All Products
Search
Document Center

Platform For AI:LLM - Special content removal (DLC)

Last Updated:Jun 20, 2026

The LLM - Special Content Removal (DLC) component removes URL links, strips HTML tags, and parses the resulting text. The input OSS data file must be in JSONL format (example), where each line is a valid JSON object, but the entire file is not.

Supported compute resources

DLC

Algorithm

The LLM - Special Content Removal (DLC) component supports the following features:

  • Remove URL links

    Removes characters from the text that match the regular expression r'(https?|http)?:\/\/[\w\.\/\?\=\&\%\-\_]+'.

  • Remove HTML tags and parse HTML text

    Replaces '<li>' and '<ol>' with '\n*', and removes the '</li>' and '</ol>' tags. The component then parses and returns the resulting text.

For example, to remove URL links from an article:

Before

Before processing, the current field value is the minified source code of AngularJS v1.3.0-beta.2, where the URL http://angularjs.org is highlighted. A snippet of the field value:

/*
 AngularJS v1.3.0-beta.2
 (c) 2010-2014 Google, Inc. http://angularjs.org
 License: MIT
*/
(function(H,a,A){'use strict';function D(p,g){g=g||
{};a.forEach(g,function(a,c){delete g[c]});for(var c in
p)!p.hasOwnProperty(c)||"$"===c.charAt(0)&&"$"===c.charAt(1)|| // ...

After

The current field value dialog box displays the processed content. It is a snippet of minified JavaScript code from AngularJS v1.3.0-beta.2, including copyright comments ((c) 2010-2014 Google, Inc., License: MIT) and partial function definitions. The URL http://angularjs.org has been removed.

Configure the component

In the Designer workflow, add the LLM - Special Content Removal (DLC) component and configure its parameters in the right-side pane.

Parameter type

Parameter

Required

Description

Default

field settings

target processing field

Yes

The name of the field to process.

None

Remove URL links

No

Whether to remove URL links from the text.

Selected

Remove HTML tags and parse HTML text

No

Whether to remove HTML tags and parse the resulting text.

Not selected

data output OSS directory

No

The OSS directory to store the processed data. If this parameter is left empty, the component uses the default workspace path.

None

execution tuning

number of processes

No

The number of processes to use for the job.

8

Select resource group

public resource group

No

Select the instance specification (CPU or GPU), number of nodes, and Virtual Private Cloud.

None

dedicated resource group

No

Select the number of CPU cores, memory, shared memory, number of GPUs, and number of nodes.

None

maximum runtime

No

The maximum runtime of the component. If this time is exceeded, the system terminates the job.

None

============================================================

■ Tasks and exercises ■
• A. According to the special content removal page, what format must the input OSS data file use?
• B. Decide whether each statement agrees with the special content removal page. Answer yes or no, and quote the page's deciding words.
(i) The component replaces '<li>' tags with '\n*'.
(ii) If the data output OSS directory is left empty, the job fails.
(iii) When the maximum runtime is exceeded, the system pauses the job.
• C. Translate this sentence from the special content removal page into Spanish: "In the Designer workflow, add the LLM - Special Content Removal (DLC) component and configure its parameters in the right-side pane."

Screenshot grounding data
============================================================

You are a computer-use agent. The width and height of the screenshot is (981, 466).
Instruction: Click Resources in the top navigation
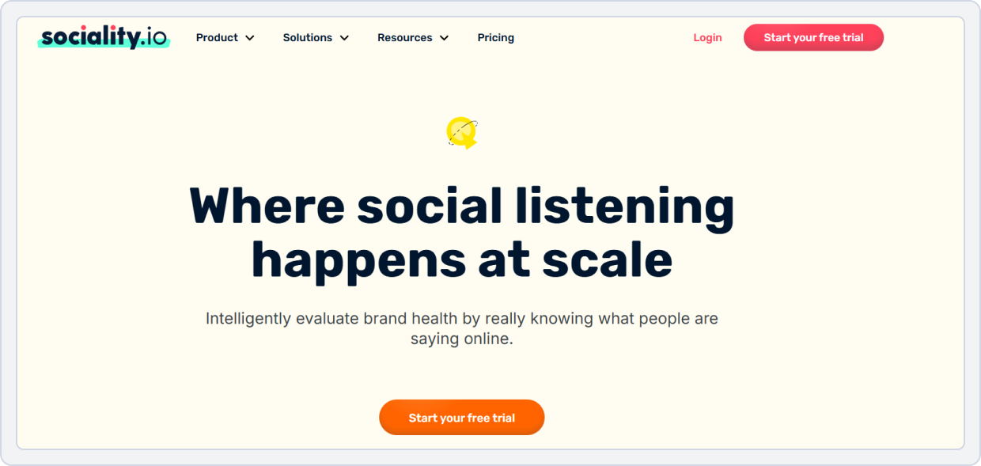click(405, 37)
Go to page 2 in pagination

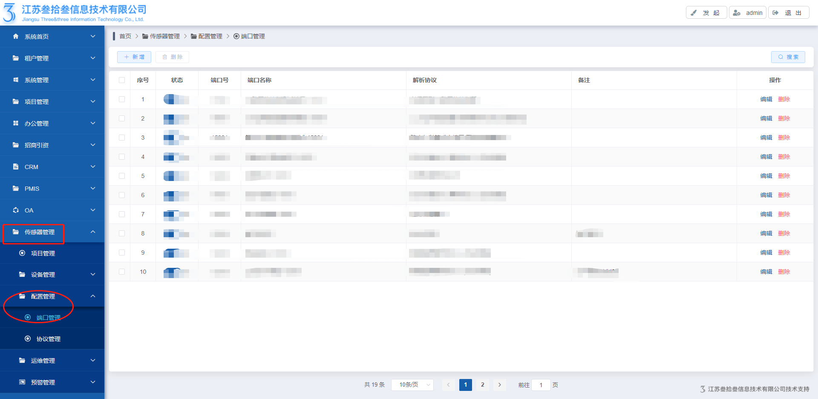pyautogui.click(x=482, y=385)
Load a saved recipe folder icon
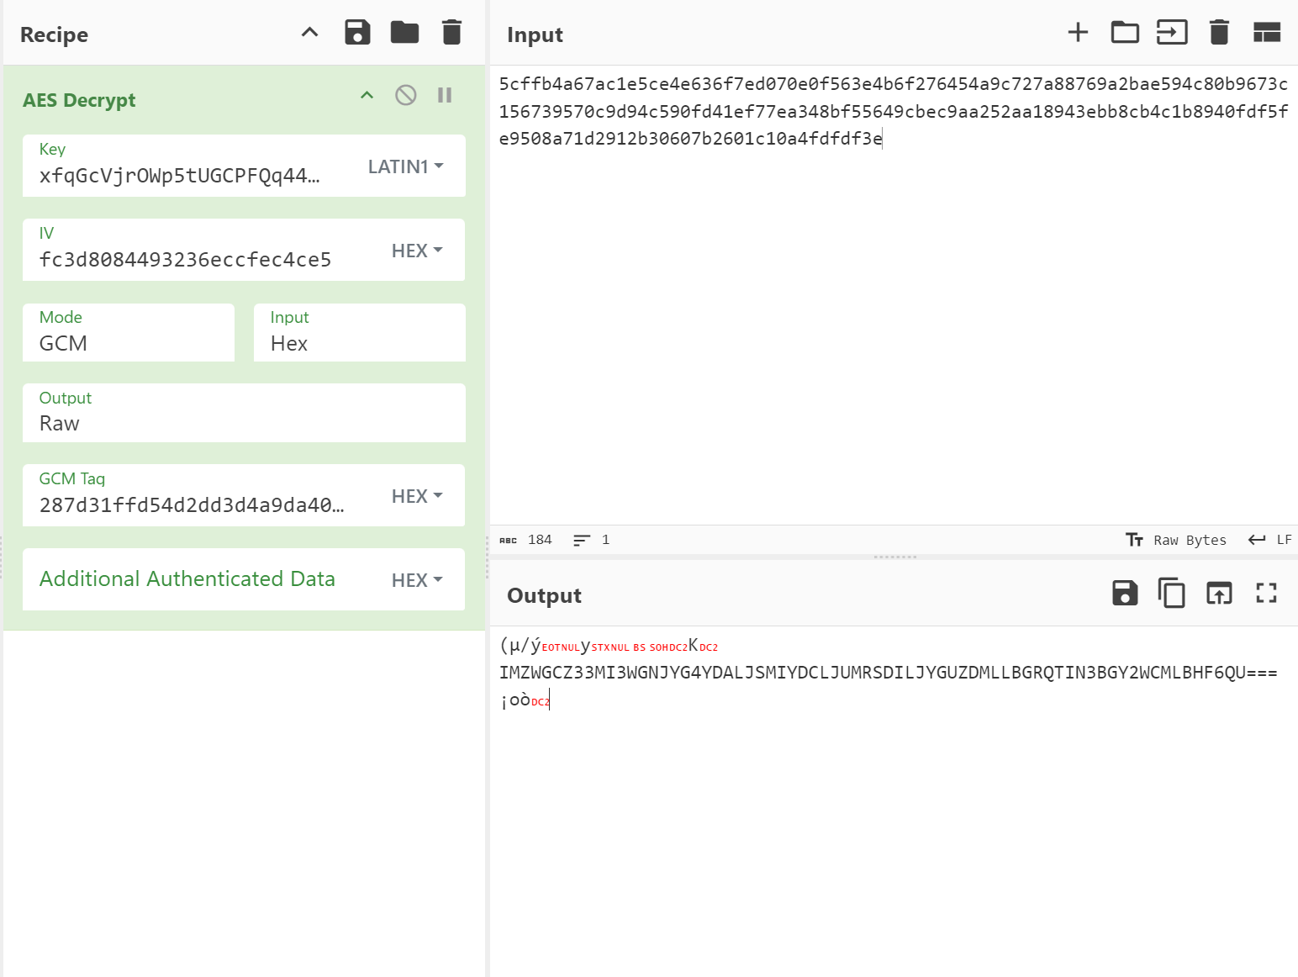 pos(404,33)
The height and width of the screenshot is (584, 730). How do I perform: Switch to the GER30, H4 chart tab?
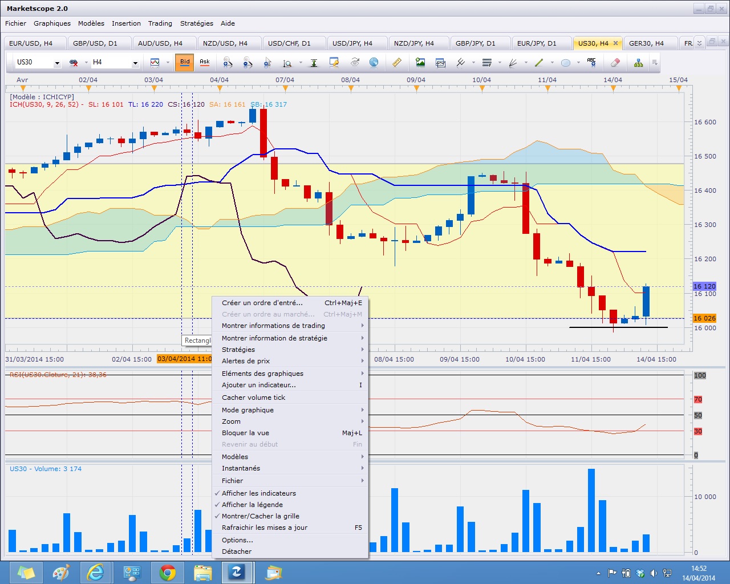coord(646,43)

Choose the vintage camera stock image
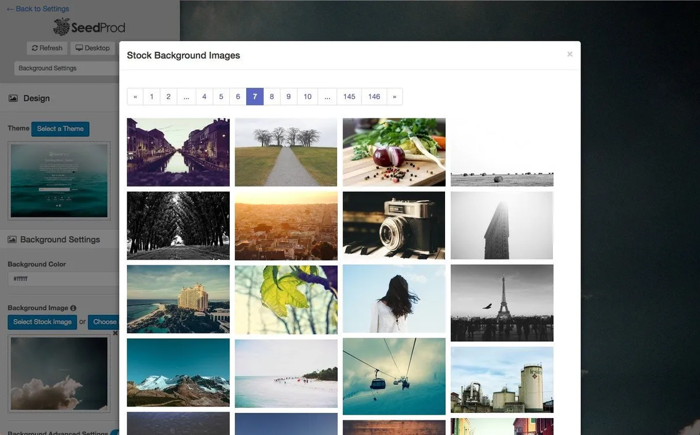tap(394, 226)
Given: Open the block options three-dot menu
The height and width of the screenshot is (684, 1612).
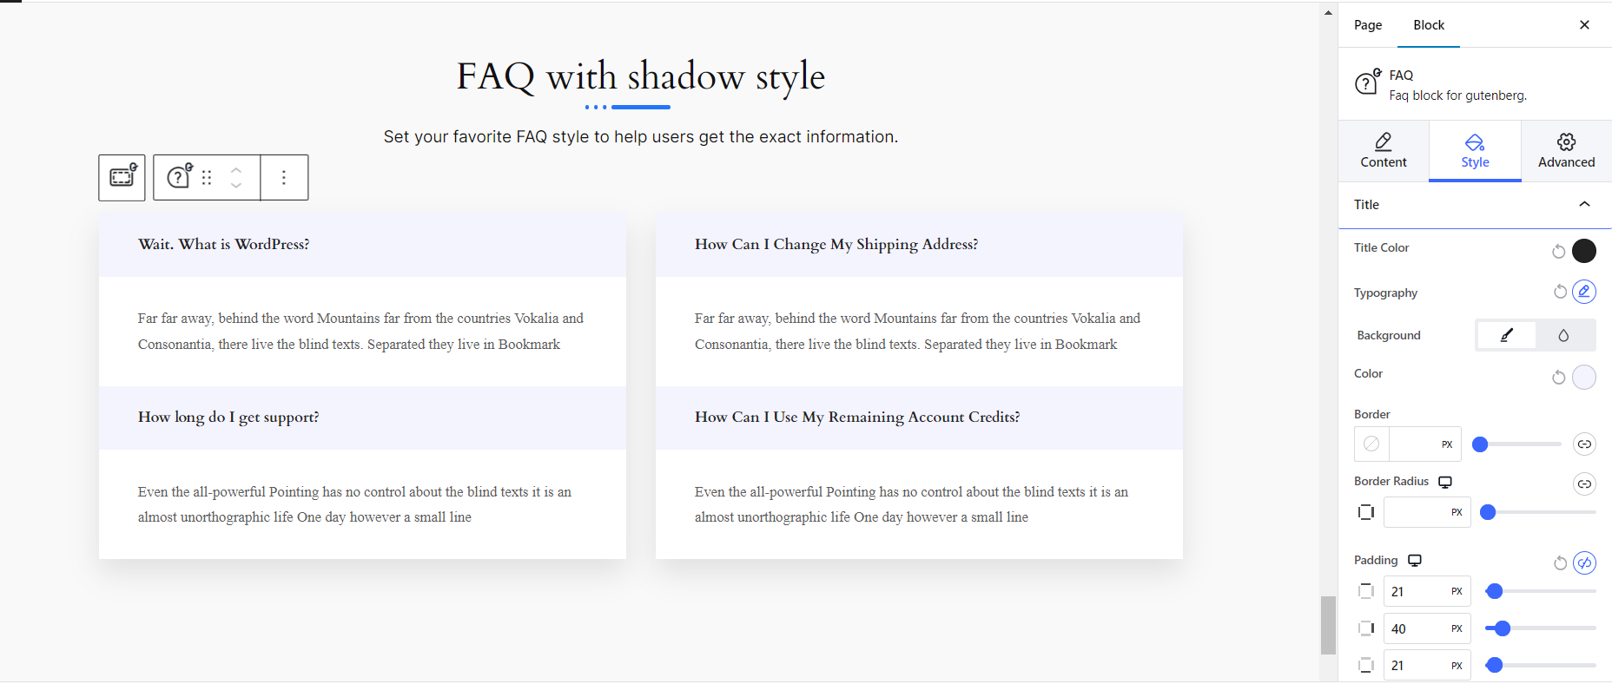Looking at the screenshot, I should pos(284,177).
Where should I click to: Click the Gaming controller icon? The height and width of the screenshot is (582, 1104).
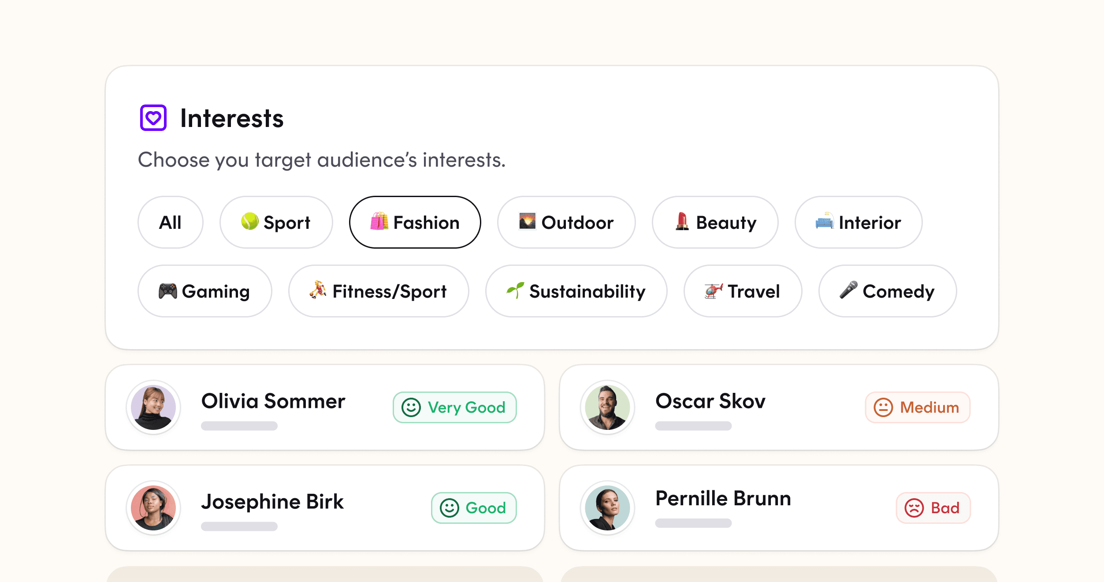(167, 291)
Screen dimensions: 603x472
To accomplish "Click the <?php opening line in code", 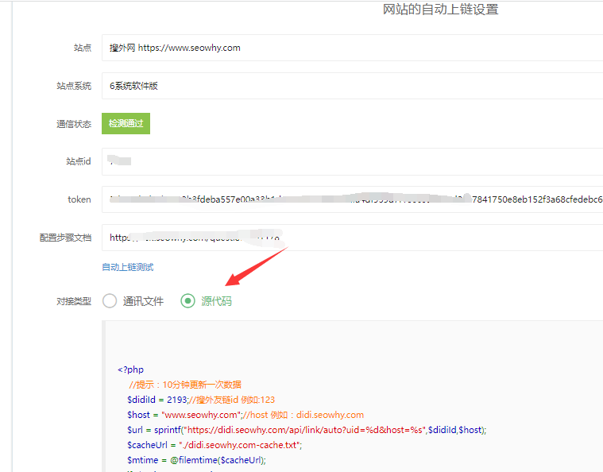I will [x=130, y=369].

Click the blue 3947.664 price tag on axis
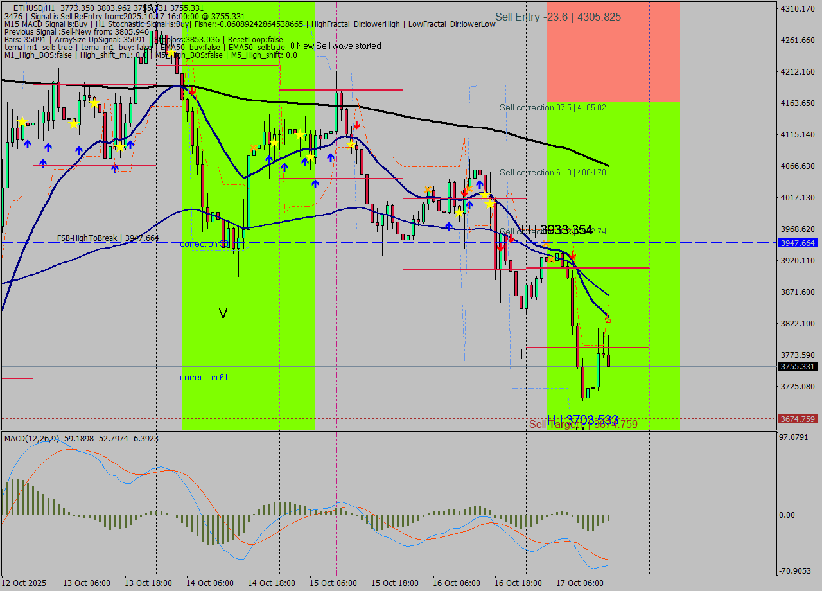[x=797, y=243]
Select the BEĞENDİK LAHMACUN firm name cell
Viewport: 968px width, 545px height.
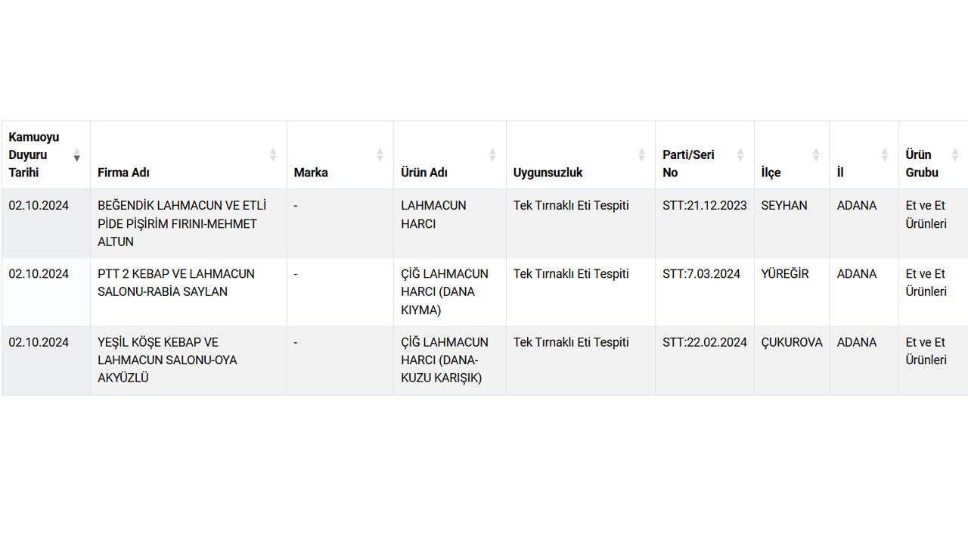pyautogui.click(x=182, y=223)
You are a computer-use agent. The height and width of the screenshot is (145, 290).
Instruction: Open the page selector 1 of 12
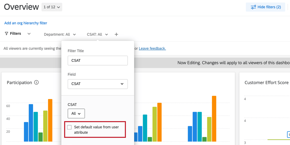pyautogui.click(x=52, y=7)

============================================================

■ Results by task ■
• A. JSONL format, where each line is a valid JSON object.

• B.
(i) Yes: "Replaces '<li>' and '<ol>' with '\n*'"
(ii) No: "If this parameter is left empty, the component uses the default workspace path."
(iii) No: "If this time is exceeded, the system terminates the job."

• C. En el flujo de trabajo de Designer, agregue el componente LLM - Special Content Removal (DLC) y configure sus parámetros en el panel derecho.